Selected extract:
*** Block opens ***
1.7 Across every category of respondent there was agreement that the prescribed membership of the Parole Board should be reviewed.
1.8 All who responded agreed that the Scottish Ministers should be removed from the decision to release or not release for those prisoners liable to removal from the United Kingdom in deportation cases. The only category of respondent not to answer this question was the judiciary.
1.9 All who responded agreed that clarification was required to reinforce that the decisions of the Parole Board (other than in compassionate release cases) are binding on the Scottish Ministers. The only category of respondent not to answer this question was the judiciary.
1.10 Across the categories who responded there was an agreement that the release of a prisoner whose licence has been revoked should be as soon as practically possible (without undue delay). This would ensure equal treatment as in other cases involving the Parole Board. The current legislation terminology for this type of prisoner is different as it stipulates "immediate" release. All those who come before the Parole Board and are released following consideration are done so without undue delay. This particular process is one on which some public sector, local authorities and third sector organisations would benefit from clearer guidance and information as there was a misunderstanding in some of these categories as to how the actual process is dealt with by the Board. The only category of respondent not to answer this question was the judiciary.
1.11 Across every category of respondent there was agreement that tests for all release, release following recall, and recall considerations should be made clear. It was recognised that a single universal test may not be the most appropriate given the higher risk prisoner categories and that a balance must be struck in relation to risk and public safety. Again clarification and guidance on how the Parole Board approach these considerations was welcomed. Whilst the legal respondent was the only organisation who answered no, this was in respect of a single universal test, and application of different tests based on risk were not ruled out.
*** Block closes ***
Extracted data entries:
*** Block opens ***
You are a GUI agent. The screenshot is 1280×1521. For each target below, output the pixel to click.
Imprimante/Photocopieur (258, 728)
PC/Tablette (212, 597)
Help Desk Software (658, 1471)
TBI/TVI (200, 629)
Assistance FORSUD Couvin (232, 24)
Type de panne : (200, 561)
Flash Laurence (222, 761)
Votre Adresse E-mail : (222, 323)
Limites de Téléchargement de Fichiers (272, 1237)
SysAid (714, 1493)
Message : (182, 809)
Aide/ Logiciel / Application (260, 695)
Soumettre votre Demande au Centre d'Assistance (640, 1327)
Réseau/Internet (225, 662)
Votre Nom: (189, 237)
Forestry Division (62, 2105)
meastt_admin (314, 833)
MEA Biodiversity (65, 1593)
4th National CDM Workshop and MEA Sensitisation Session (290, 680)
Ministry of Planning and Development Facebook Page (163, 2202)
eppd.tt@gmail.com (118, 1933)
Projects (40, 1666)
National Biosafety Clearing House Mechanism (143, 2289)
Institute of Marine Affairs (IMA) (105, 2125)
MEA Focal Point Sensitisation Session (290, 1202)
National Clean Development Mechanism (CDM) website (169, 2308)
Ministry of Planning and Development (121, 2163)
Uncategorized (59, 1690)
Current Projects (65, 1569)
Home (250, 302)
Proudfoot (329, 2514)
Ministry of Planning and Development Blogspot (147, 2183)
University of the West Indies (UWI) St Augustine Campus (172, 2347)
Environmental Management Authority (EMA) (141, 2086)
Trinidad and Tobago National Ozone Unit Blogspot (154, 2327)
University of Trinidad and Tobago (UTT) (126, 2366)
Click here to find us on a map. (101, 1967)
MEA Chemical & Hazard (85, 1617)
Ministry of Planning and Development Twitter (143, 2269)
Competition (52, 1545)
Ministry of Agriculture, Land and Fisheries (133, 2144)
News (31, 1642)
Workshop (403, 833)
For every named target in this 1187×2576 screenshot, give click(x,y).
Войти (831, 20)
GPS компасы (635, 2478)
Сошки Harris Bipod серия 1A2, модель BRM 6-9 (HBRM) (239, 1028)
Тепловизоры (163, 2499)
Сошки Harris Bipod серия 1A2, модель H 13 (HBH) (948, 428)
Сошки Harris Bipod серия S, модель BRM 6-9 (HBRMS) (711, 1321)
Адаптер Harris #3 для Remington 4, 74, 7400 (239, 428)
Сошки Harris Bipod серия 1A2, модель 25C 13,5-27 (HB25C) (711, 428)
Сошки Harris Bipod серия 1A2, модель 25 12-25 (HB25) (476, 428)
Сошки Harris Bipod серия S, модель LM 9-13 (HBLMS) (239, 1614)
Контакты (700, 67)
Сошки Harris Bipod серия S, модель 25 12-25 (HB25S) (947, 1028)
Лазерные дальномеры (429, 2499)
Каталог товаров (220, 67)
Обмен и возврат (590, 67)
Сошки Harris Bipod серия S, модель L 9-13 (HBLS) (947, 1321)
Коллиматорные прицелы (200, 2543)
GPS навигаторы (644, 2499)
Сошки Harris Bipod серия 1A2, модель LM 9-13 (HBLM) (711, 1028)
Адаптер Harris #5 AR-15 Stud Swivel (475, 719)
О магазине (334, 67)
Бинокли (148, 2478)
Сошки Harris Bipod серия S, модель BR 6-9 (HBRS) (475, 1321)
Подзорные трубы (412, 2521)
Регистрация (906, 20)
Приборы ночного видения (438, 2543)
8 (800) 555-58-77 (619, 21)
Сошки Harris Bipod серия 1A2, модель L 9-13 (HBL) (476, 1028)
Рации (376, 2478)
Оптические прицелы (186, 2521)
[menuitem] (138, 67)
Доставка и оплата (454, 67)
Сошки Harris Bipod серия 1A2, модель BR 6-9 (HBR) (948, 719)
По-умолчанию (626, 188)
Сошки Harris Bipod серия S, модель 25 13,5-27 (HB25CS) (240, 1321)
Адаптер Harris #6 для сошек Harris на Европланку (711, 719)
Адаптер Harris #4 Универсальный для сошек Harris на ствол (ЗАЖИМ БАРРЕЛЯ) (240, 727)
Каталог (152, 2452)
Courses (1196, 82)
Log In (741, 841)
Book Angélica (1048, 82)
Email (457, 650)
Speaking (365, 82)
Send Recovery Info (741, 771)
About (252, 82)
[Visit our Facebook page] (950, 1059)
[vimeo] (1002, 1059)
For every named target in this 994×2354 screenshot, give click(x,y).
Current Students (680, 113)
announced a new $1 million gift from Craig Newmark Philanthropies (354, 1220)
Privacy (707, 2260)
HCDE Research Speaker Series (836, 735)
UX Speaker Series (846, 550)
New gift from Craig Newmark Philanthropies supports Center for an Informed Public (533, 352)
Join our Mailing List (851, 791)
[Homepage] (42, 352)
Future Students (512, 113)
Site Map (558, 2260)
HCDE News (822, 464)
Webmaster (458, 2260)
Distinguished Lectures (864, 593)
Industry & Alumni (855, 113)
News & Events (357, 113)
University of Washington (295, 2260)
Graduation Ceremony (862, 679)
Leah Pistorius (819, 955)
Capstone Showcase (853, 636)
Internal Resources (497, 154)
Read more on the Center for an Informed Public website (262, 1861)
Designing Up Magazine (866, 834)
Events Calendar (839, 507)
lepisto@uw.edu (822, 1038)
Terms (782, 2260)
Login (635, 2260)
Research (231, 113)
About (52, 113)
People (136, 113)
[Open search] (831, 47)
*** Block closes ***
What to work on:
**A.** Answer these questions from the Parole Board consultation summary:
(i) Which category of respondent did not answer the question on removing the Scottish Ministers from release decisions in deportation cases?
(ii) What word does the current legislation use for the release of a prisoner whose licence has been revoked?
(iii) Which respondent was the only one to answer no on making the tests for release and recall clear?
**B.** Write the next part of the Parole Board consultation summary, starting after its last sentence.
The rows are separate material and have no connection to the text.

Answers for the tasks:
**A.**
(i) The judiciary.
(ii) "Immediate."
(iii) The legal respondent.

**B.**
1.12 Across the categories who responded there was agreement that, following their initial consideration, life sentence prisoners and prisoners subject to an Order of Lifelong Restriction ( OLR) should then be considered every two years. The only category of respondent not to answer this question was the judiciary. The follow-up question which sought an annual review period for all other prisoner categories was also agreed across the categories who responded. Again the only category who did not respond to the follow-up question was the judiciary.
1.13 Across the categories who responded there was agreement that in cases where an individual had breached their licence whilst in the community, the relevant organisations should submit a report directly to the Parole Board. This included social work, police and the NHS. These would be reports in relation to consideration by the Parole Board of revocation of licence and return to custody, and the subsequent release following return to custody consideration. The only category who did not respond was the judiciary.
1.14 In terms of potential impacts (positive or negative) within these proposals it was widely recognised that any changes should take into account the needs of the most vulnerable individuals including those who are detained in a secure hospital as well as children and young people detained in secure accommodation.
1.15 The responses to this public consultation were low but they did represent a cross-section of organisations. The limited response numbers demonstrate that these are technical changes. With the exception of Q.2 (current terms for appointment and reappointment being fit for purpose) and Q.20 (oral hearings and tribunal considerations to mirror casework) there were no areas where responses indicated a clear disagreement with proposals as presented.